By Adam Cummings
On Tuesday the 5th of October the Literature and Media programmes organised a group free trip to see Blade Runner 2049 as part of the module 2EN440: Imaginary Worlds. The crowd, as you arrived within the York City Screen cinema, was definitely recognisable. If someone was to say, “Imagine a group of Science Fiction Literature students grouped together, waiting to see perhaps the most anticipated science fiction sequel to be released in thirty years”, I guarantee that you would at least be able to spot some key similarities among these people.
You also might think that I’m about to disparage my fellow classmates and one of the most welcoming communities in all of literature. You’d be wrong.
Among the safe confines of the Science Fiction/ Fantasy genre you’ll find some of the most welcoming, friendly, warm people you’ve ever met. For me, it seems to be a true penguin huddle of the abused. The different, and oftentimes, the bullied. For adults, escapism in literature is discouraged and looked down upon. But where else were we supposed to go?
It’s to the credit of the Science fiction community that there’s an overwhelming sense of belonging, a ridiculous amount of hope that’s begun to seep its way into the writing itself. You can see the change. Those who were present at Kaley’s Words Matter lecture need only look to her illustrious and gargantuan list of authors for inspiration. And it does indeed inspire. The science fiction community, thanks to the internet, is closer than ever, and even more productive. Take the ever growing community of the SCP, a hive mind of terrifying writers who delight in making us shiver late at night. Or the podcast Welcome to Nightvale, which I was introduced to recently as part of the Imaginary Worlds module. It’s unflinching willingness to parody gives every listener something to relate to.
But I digress, because not only were these people huddled together in a nerdy, over coated phalanx, they were all there for a purpose. That purpose was Blade Runner 2049. Masterfully introduced to us by our (probably) equally nerdy parents, Blade Runner is undeniably a seminal moment for science fiction film. A new step, the postmodern, the philosophical, the sweeping landscapes perfectly captured by Vangelis’ masterful command of the synth, the plumes of fire envisaged by geordie boy Ridley Scott. We were here to witness thirty years of building excitement; the possibility of seeing beloved Deckard again was palpable within our battalion. There was also questions among our group- we’d been hurt before. Sequels to beloved films are often famously bad. We enter, gravity bringing seats to us next to our lecturers, these gods of giving, allowing us to witness this monumental moment in science fiction film. In theory, it’s going to be a perfect combination- Villeneuve is directing Ridley’s vision. We all hold our collective breath.

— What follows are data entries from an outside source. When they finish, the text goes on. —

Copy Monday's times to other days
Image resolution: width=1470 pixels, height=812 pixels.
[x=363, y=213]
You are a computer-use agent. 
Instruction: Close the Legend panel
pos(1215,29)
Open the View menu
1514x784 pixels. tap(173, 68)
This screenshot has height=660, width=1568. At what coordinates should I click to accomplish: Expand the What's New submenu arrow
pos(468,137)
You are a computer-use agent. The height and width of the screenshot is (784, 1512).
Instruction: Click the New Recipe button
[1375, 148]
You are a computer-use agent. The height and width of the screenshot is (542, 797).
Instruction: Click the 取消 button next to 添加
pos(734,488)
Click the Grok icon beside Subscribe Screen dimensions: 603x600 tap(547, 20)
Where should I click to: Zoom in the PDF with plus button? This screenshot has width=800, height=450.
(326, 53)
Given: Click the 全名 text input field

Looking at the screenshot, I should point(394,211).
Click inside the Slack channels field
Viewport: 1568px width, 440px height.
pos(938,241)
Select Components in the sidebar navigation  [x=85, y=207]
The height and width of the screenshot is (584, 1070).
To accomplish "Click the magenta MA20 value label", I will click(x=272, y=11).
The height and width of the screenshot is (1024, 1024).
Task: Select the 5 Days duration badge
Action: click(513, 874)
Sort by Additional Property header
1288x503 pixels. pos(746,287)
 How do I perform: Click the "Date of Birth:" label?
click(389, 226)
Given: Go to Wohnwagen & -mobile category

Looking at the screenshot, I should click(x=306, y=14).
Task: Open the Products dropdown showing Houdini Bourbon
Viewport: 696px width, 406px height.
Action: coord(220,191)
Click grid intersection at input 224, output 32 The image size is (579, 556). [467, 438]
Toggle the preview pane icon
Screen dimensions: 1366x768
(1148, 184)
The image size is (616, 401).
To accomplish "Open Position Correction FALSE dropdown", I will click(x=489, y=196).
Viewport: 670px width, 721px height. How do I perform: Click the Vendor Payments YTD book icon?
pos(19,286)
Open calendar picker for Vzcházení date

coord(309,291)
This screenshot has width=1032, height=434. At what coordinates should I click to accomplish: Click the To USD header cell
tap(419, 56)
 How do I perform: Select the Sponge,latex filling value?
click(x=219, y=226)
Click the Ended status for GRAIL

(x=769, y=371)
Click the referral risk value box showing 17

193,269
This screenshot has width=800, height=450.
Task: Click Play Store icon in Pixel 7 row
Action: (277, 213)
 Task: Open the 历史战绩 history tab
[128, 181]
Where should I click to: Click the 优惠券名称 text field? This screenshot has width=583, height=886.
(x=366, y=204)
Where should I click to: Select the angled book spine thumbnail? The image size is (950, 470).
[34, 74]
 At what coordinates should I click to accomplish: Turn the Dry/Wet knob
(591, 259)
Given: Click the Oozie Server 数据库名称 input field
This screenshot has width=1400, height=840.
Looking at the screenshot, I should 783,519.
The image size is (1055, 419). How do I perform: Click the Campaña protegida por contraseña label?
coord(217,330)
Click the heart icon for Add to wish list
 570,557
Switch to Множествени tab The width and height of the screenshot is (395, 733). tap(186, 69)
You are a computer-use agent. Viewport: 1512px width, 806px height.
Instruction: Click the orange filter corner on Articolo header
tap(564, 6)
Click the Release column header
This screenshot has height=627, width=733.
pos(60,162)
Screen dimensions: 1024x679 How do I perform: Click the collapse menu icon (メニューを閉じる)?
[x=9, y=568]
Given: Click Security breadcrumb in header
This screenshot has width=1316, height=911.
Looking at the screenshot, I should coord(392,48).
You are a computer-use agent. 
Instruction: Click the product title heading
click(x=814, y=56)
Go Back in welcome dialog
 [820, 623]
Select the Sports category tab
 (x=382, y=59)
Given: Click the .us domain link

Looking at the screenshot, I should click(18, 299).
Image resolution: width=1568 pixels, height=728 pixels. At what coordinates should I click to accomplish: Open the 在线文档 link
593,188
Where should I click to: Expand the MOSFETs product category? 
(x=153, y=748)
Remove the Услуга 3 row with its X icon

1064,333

We can identify with Blade Runner 2049’s release, the stress of the sequel, the anxiety of advancement. The panic of progress. Our theme of hope within this semester reflects our collective anticipation for this film, willing it to live up to our collective expectations. Nerds are the androids, the socially awkward next stage of human life.
The credits roll, and we let out a collective exhalation of relief. Tom, next to me, turns, and I turn to him. Neither of us know what to say. I make a bunch of unintelligible noises, run out of the cinema, and immediately call my father.
My opinion of the film is pretty pointless. I’ve thought again and again on how to phrase my opinions in a coherent manner, but every time I attempt I feel I’d be doing the giant a disservice.
Still, days after seeing the film, I’m blown away with what a massive experience the film was. Seeing it with so many of my peers compounded with how excited as I was for the film, I’m somehow lost for words on how to describe the film itself. I spent a significant portion of the film with my mouth open, stunned at the very existence of the independent film with the stratospheric budget. It’s a blockbuster tour de force for the Science Fiction genre. When people look to an example of a perfect sequel, they’ll use Blade Runner 2049 as an example.
What matters is the Baseline, that level of entry that every member of our taskforce of hope has to pass- the marginalized, the disavowed and the endangered. Nerds. An elite group of outcasts from society.
So thank you, Imaginary Worlds. You give hope to all of the disenfranchised youths of the world. You bring us together, albeit on another planet. You’ll introduce (hopefully) many more people to a fantastic group of people, a genre that’s inherently inclusive in its isolation.